A big problem I had was that the entire top surface of the rangefinder of the Polaroid was being underexposed no matter how I angled and raised the key light. So I took my Princeton-Tec EOS headlamp and held it a few inches above the rangefinder. I was shooting at 1/100" and knew I had to use a much slower speed to get enough of the LED light. Via trial and error I found that 1/4" was sufficient--any slower and I got unwanted light spill from the headlamp on other parts of the image. Fortuitously the color of the LED is bluish and so it doesn't stand out and instantly betray itself as a third light source.

Canon T3i, manual mode, 1/4", f/16, ISO 200, EF 75-300mm III @105mm, manual focusing, yellow-gelled YN560 II flash @1/16 power, blue-gelled YN560 II flash @1/64 power

I turned the above into B&W and bumped up the contrast. An advantage of using different (specially complementary) colors for each of the flash is that the brightness/exposure/luminosity levels of parts of the image can be independently manipulated in post just by simply going to the HSL panel, picking the color and adjusting its luminosity. I used this method to bring up the exposure a bit for the blue-lit part of the image.




You can't fail to notice the corrosion stains on the slot (labeled "4") from which the negative-print is pulled out. Ugly! Another peeve: that strip of shadow (about an inch below the shutter button) of the focusing "scissor" mechanism makes me go ballistic.
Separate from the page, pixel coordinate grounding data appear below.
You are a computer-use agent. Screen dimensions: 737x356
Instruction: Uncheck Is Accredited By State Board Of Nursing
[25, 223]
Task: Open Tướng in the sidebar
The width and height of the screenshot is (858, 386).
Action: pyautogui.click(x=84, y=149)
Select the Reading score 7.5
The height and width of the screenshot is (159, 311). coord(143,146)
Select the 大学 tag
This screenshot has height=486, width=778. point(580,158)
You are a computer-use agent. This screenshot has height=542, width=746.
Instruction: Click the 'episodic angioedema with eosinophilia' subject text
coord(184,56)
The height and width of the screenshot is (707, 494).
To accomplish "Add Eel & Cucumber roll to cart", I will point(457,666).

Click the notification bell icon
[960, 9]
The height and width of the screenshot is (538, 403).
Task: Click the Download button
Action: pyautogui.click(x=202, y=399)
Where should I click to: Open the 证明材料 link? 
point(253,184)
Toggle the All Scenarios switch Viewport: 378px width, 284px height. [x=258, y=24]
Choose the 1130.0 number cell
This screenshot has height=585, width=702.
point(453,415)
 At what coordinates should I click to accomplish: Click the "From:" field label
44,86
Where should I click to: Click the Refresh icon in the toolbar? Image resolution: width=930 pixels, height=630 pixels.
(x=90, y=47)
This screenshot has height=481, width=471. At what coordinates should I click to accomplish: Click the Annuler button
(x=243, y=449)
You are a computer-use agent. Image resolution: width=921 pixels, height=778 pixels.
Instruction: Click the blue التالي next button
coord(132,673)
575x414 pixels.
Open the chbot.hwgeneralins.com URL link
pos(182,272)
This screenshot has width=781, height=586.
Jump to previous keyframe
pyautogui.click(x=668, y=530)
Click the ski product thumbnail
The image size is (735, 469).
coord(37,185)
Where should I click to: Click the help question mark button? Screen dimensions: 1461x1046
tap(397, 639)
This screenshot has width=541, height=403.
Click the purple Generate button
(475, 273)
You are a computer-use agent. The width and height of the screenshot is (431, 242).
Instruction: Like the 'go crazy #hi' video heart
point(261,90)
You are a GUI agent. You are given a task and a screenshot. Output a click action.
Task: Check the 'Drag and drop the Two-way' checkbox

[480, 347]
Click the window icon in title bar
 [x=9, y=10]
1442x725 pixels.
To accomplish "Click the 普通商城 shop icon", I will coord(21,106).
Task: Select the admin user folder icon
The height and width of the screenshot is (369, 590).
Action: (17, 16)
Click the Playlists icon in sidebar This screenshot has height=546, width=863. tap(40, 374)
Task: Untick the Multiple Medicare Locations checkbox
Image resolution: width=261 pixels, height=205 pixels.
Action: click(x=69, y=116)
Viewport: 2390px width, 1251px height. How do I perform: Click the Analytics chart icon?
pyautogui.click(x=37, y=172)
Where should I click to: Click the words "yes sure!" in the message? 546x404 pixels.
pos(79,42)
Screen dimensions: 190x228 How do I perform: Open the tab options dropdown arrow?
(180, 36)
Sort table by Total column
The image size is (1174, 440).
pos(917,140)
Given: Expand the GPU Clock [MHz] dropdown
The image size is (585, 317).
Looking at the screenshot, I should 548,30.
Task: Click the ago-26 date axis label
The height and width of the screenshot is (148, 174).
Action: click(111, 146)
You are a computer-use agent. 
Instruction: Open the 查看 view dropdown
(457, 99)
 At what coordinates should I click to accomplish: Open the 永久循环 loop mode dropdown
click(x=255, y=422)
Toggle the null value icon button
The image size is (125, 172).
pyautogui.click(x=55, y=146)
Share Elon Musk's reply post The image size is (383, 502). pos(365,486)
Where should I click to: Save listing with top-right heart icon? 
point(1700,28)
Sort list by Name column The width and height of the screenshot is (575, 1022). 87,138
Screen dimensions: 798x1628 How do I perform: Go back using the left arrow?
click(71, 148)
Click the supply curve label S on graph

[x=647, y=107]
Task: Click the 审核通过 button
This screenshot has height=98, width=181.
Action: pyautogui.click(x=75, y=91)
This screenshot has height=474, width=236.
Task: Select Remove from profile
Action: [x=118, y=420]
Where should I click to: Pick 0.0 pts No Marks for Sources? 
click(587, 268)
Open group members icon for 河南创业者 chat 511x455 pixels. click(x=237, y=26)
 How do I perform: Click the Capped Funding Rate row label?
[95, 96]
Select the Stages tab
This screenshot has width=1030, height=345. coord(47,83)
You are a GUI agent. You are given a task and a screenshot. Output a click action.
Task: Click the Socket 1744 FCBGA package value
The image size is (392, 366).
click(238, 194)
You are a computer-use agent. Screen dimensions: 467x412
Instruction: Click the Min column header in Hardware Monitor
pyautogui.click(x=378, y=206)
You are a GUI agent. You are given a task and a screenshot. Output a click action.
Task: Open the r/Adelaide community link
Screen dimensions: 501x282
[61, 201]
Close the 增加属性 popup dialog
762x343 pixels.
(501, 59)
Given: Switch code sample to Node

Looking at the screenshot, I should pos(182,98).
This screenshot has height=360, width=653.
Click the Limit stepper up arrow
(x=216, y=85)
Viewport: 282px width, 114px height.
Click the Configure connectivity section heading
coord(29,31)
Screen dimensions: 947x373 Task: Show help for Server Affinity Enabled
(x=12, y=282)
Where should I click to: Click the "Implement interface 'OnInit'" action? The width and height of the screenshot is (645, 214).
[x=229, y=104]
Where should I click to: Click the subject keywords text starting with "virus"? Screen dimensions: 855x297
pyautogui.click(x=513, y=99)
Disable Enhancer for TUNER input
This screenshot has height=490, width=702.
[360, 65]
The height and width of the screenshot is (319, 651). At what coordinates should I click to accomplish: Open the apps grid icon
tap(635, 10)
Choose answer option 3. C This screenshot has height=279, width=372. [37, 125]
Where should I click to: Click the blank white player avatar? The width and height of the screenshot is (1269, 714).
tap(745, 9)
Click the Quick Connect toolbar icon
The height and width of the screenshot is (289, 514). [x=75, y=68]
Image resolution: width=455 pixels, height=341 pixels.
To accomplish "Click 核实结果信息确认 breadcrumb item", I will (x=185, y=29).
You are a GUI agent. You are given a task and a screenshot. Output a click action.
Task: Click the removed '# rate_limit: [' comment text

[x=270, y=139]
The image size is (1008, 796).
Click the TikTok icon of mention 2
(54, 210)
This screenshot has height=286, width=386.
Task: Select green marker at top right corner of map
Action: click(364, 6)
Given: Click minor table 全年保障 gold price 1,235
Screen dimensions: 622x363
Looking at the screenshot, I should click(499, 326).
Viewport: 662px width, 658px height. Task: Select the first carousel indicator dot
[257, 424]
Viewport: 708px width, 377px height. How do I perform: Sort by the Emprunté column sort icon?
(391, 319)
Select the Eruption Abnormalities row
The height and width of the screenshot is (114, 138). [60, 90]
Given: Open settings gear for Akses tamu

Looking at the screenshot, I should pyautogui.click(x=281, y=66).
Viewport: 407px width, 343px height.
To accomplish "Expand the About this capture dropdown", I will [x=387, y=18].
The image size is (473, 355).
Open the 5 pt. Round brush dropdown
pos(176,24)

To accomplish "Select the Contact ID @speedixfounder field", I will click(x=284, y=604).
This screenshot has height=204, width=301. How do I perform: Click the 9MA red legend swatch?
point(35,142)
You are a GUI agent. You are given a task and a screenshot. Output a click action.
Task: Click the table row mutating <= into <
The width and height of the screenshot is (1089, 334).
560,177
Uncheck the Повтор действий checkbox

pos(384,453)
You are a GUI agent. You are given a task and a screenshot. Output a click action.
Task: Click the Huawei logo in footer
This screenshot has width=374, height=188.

Sure, I can get rid of it just by moving the light stand so that the light from the flash is close to perpendicular to the plane of the film (of the camera) but then a more frontal lighting doesn't cut it for me. I don't know about you but I don't like the the light quality on the following image.


The only other good thing about the above frontal lighting is that much more light has made it into the interior of the lens barrel thus bringing out much needed detail in that part of the subject, an important part I believe which I couldn't get with more oblique lighting.


The shot below uses the same softbox as in the previous shoot, and positioned practically the same. I actually took this shot before those above. Getting the background and the surface on which the subject rests jet black is, suffice to say, not going to happen here, unless the subject is raised well above the table (as in mounted on a tripod for instance) and far enough from the background. I had a white paper and cardboard reflector on camera left since I was trying to get some light to fall on the side of the bellows which as you can see is still way too underexposed.